▸ **Given exercise**
From the records below, pick out every line containing the string "icon" and copy each one in full. Case counts.

[Element and text location data]
--- begin ---

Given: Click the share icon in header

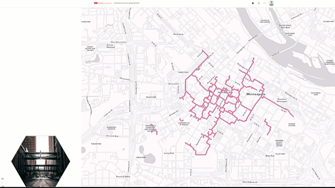Looking at the screenshot, I should [x=259, y=3].
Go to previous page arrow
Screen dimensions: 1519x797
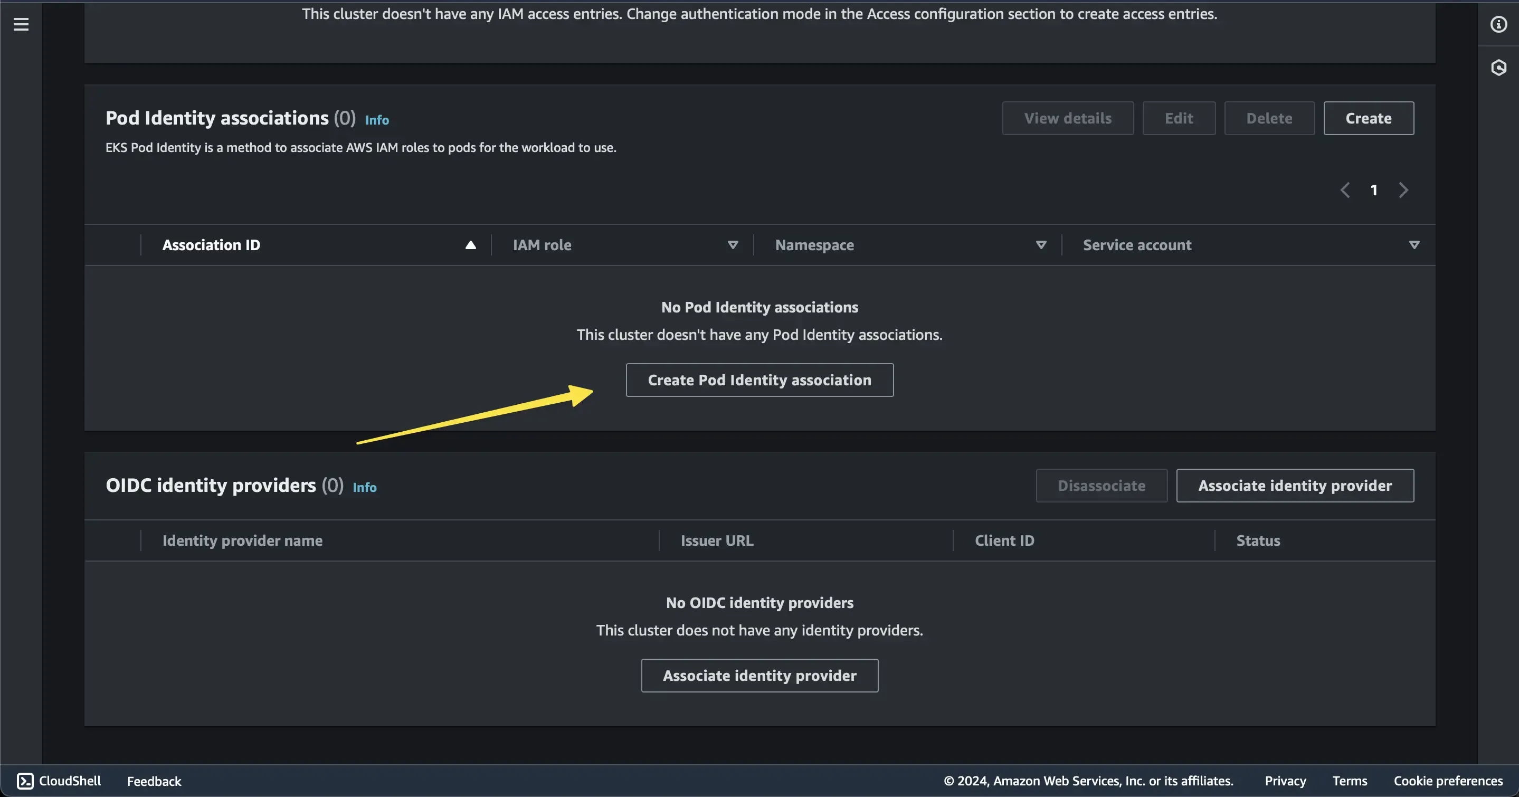coord(1345,190)
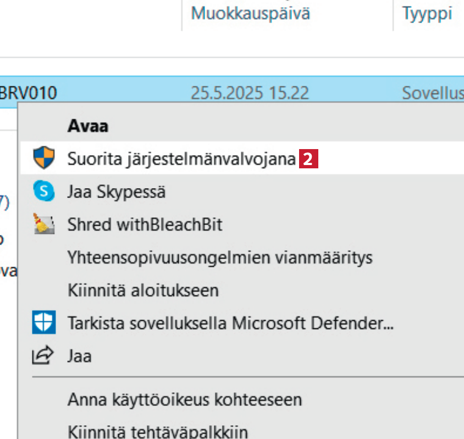Choose Shred withBleachBit option
Image resolution: width=464 pixels, height=439 pixels.
[145, 224]
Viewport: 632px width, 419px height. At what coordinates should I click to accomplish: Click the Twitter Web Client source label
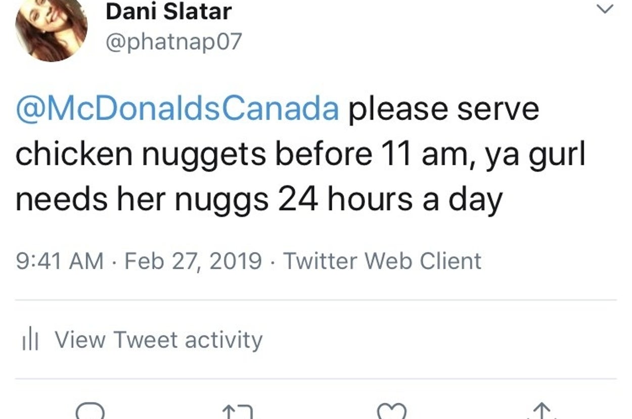[382, 261]
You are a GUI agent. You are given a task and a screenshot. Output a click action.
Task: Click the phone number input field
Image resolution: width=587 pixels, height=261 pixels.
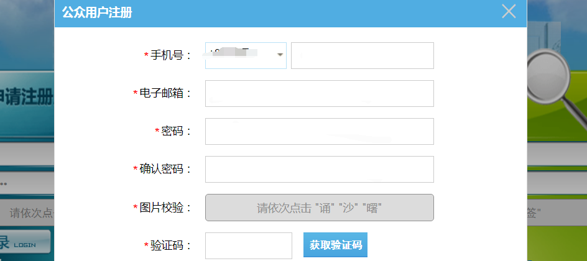coord(362,55)
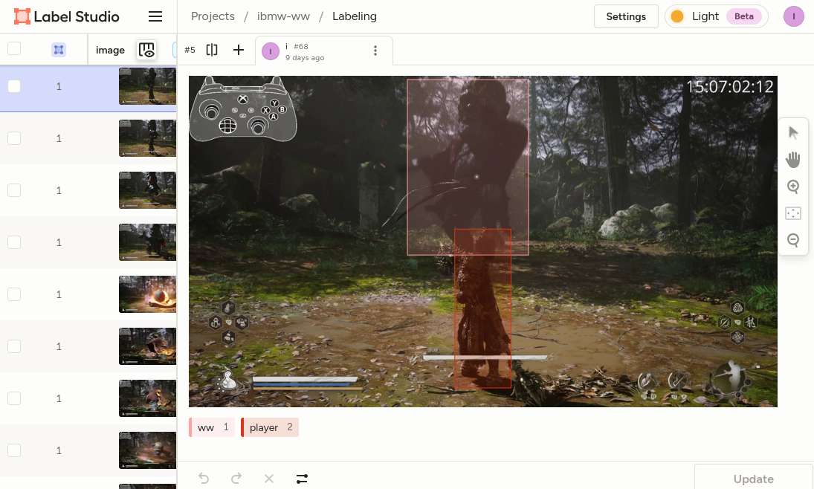Click the zoom-to-fit image tool

[793, 213]
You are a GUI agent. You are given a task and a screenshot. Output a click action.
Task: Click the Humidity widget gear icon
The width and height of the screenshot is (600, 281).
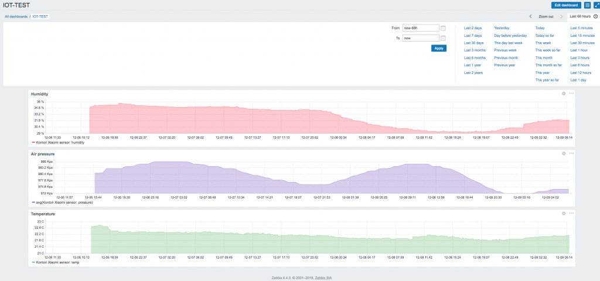pos(564,94)
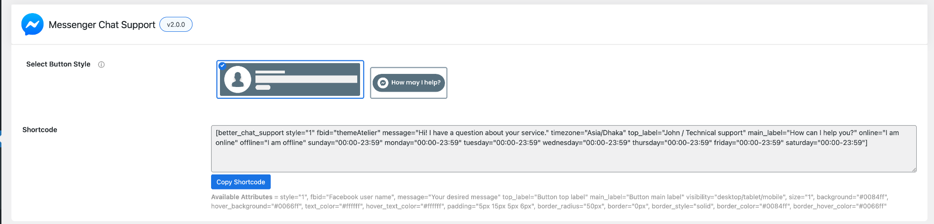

--- end ---

▸ **Exercise response**
Given: Click the share icon in header
Task: Click the Humidity widget gear icon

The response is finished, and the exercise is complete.